MaplePrimes Activity


These are Posts that have been published by Marko Riedel

Greetings to all. I am writing today to share a personal story / exploration using Maple of an algorithm from the history of combinatorics. The problem here is to count the number of strings over a certain alphabet which consist of some number of letters and avoid a set of patterns (these patterns are strings as opposed to regular expressions.) This counting operation is carried out using rational generating functions that encode the number of admissible strings of length n in the coefficients of their series expansions. The modern approach to this problem uses the Goulden-Jackson method which is discussed, including a landmark Maple implementation from a paper by D. Zeilberger and J. Noonan, at the following link at math.stackexchange.com (Goulden-Jackson has its own website, all the remaining software described in the following discussion is available at the MSE link.) The motivation for this work was a question at the MSE link about the number of strings over a two-letter alphabet that avoid the pattern ABBA.

As far as I know before Goulden-Jackson was invented there was the DFA-Method (Deterministic Finite Automaton also known as FSM, Finite State Machine.) My goal in this contribution was to study and implement this algorithm in order to gain insight about its features and how it influenced its powerful successor. It goes as follows for the case of a single pattern string: compute a DFA whose states represent the longest prefix of the pattern seen at the current position in the string as it is being scanned by the DFA, with the state for the complete pattern doubling as a final absorbing state, since the pattern has been seen. Translate the transitions of the DFA into a system of equations in the generating functions representing strings ending with a given maximal prefix of the pattern, very much like Markov chains. Finally solve the system of equations for the generating functions and thus obtain the sequence of values of strings of length n over the given alphabet that avoid the given pattern.

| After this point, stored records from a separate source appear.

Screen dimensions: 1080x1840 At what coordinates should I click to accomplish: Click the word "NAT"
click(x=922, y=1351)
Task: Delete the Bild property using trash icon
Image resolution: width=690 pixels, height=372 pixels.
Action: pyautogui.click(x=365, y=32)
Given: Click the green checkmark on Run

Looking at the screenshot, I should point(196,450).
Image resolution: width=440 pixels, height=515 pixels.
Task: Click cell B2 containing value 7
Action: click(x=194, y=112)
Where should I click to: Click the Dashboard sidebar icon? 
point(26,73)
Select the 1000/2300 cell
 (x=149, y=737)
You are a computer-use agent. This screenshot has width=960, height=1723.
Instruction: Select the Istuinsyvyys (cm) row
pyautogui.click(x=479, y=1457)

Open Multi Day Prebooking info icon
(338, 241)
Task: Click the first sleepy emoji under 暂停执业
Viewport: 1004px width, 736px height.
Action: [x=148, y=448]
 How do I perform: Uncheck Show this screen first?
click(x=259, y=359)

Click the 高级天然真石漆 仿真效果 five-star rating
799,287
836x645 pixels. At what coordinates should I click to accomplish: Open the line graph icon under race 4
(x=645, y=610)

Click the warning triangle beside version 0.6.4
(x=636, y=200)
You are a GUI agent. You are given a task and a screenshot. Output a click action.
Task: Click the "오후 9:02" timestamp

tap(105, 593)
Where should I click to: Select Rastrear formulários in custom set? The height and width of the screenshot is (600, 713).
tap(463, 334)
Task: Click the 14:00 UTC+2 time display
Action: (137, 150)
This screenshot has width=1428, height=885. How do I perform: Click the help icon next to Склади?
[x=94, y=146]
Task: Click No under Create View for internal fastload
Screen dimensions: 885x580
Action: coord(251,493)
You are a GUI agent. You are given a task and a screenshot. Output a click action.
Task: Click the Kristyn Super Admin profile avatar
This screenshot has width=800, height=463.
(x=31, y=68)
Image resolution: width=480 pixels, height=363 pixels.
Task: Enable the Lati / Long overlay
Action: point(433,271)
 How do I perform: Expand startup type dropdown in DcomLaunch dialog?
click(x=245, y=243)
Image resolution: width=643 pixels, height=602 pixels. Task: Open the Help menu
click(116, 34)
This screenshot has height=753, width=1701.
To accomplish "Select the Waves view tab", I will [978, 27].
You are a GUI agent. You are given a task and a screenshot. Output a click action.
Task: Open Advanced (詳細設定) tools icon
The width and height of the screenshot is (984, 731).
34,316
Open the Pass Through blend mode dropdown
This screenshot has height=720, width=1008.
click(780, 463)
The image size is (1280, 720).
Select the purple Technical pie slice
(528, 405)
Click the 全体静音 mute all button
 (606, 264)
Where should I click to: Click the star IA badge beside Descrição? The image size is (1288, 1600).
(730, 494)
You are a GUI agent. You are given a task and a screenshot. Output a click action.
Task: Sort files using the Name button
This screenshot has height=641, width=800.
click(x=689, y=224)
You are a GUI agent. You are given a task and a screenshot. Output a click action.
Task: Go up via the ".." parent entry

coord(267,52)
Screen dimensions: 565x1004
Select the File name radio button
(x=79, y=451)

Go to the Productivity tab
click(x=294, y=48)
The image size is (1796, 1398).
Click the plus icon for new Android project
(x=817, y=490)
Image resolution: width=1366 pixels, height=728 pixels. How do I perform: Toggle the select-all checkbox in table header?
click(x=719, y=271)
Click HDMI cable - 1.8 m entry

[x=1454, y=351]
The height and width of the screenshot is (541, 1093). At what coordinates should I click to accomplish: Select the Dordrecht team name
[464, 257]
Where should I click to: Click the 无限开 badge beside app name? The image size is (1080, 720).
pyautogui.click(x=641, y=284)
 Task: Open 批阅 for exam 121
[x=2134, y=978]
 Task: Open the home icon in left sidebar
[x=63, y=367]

I have also implemented the DFA method for sets of patterns as opposed to just one pattern. The algorithm is the same except that the DFA does not consist of a chain with backlinks as in the case of a single pattern but a tree of prefixes with backlinks to nodes higher up in the tree. The nodes in the tree represent all prefixes that need to be tracked where obviously a common prefix between two or more patterns is shared i.e. only represented once. The DFA transitions emanating from nodes that are leaves represent absorbing states indicating that one of the patterns has been seen. We run this algorithm once it has been verified that the set of patterns does not contain pairs of patterns where one pattern is contained in another, which causes the longer pattern to be eliminated at the start. (Obviously if the shorter pattern is forbidden the so is the longer.) The number of states of the DFA here is bounded above by the sum of the lengths of the patterns with subpatterns eliminated. The uniqueness property of shared common prefixes holds for subtrees of the main tree i.e. recursively. (The DFA method also copes easily with patterns that have to occur in a certain order.)

I believe the Maple code that I provide here showcases many useful tricks and techniques and can help the reader advance in their Maple studies, which is why I am alerting you to the web link at MSE. I have deliberately aimed to keep it compatible with older versions of Maple as many of these are still in use in various places. The algorithm really showcases the power of Maple in combinatorics computing and exploits many different aspects of the software from the solution of systems of equations in rational generating functions to the implementation of data structures from computer science like trees. Did you know that Maple permits nested procedures as known to those who have met Lisp and Scheme during their studies? The program also illustrates the use of unit testing to detect newly introduced flaws in the code as it evolves in the software life cycle.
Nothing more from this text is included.